The exposure of multiple soil nutrient limitations in this study, expressed in a step-wise manner, is consistent with a progressive run down of nutrient capital through recurrent fires and site clearing. This site, like much of the Top End, had been burned annually or near-annually in the years before establishing the experiment, and probably for much longer (Russell-Smith et al. 2003). Essential elements N, P, S, K and Zn are volatilised at temperatures less than 1000°C, which are experienced with burning plant material (Raison et al. 1985, 1993; Wanthongchai et al. 2008). Late dry season high-intensity fires would volatilise much of the nutrient capital in the litter layer, and more in a crown fire, leading to a progressive run down of nutrient capital, leaving refractive elements like Fe, Mn, Ca and Al in the ash bed (Raison et al. 1985; Cook 1994; McIntosh et al. 2005; Rance et al. 2020). In the tropics, a significant proportion of the nutrient capital is in the living biomass, and removing this biomass exports this limited capital off site (Raison et al. 1982; Corbeels et al. 2005; Mendham et al. 2014). Establishing new plantings in the savanna zone, likely to include exotic species not well adapted to low fertility soils, will require fertiliser applications to compensate for the loss of nutrients associated with site preparation, but done in a way to minimise run-off, and protection from fire. This will require a nuanced approach to plantation development, considering landscape context and ecological and cultural values including carbon stocks (Haynes 1978).

While the contrived close spacing in these experiments established a monoculture and rapidly identified nutrient responses, and grass understoreys often reduce tree growth (Tomlinson et al. 2019), a wider spacing with minimal weed control would protect the soil surface and maintain a biodiverse soil microbiome (Squire 1977; Simard et al. 1997; Corbeels et al. 2005; Mendham et al. 2014; Tomlinson et al. 2019), and nutrient capital in litter would be largely returned to the system in the following wet season (Neary et al. 1999; McIntosh et al. 2005; Liddicoat et al. 2019). Adding fertiliser to low fertility soils can induce deficiencies and imbalances, making conditions favourable for opportunistic ‘copiotrophic’ bacteria, more susceptible to adverse effects (Liddicoat et al. 2019), and make conditions favourable for weed species (Prober and Wiehl 2011) and possibly for termites or other pests. Hence, a plantation system of wider spacing with an understorey should be more stable, more closely mimicking the structure of the pre-clearing eucalypt savanna. Optimal stocking, perhaps as high as 1000 stems ha−1 for straight stems for saw logs, or lower to encourage branching for fruit trees, and methods and rates of fertiliser application will require further investigation.


Data availability

The authors will provide raw data upon reasonable request.


Conflicts of interest

The authors declare no conflicts of interest.


Declaration of funding

This work was supported by CSIRO and the Australian Government.



Acknowledgements

We acknowledge the Larrakia traditional owners of country where this work was conducted and their continuing connection to land, sea and community.

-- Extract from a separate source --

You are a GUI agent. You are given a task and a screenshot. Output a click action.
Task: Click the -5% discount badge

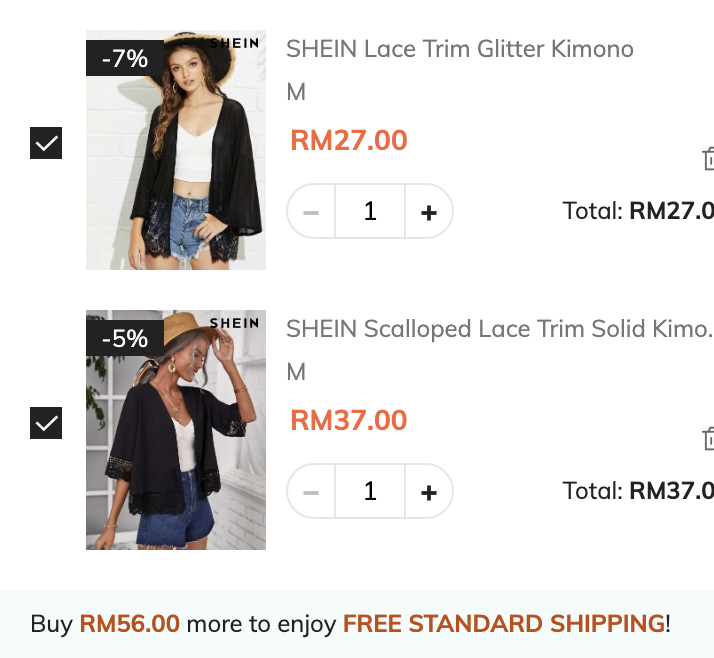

We pay our respects to them and their cultures and to their elders both past, present and emerging. We thank B.N. Richards and H.D. Waring for input on planting design, Doug Johnston for refining the treatments, George Petru for templates for statistical analysis, S. Aldrick for fungal identifications, W. Hunziker and G. Raseta for establishment of the experiments, H. Deane and D. Hearne for foliar sampling and preparation and field staff of the Forest Research Institute, in particular, G. Milne, J. Cusack and P. Lukitsch for weed control, measuring and fertilising. We thank the three reviewers for constructive feedback that has improved the manuscript.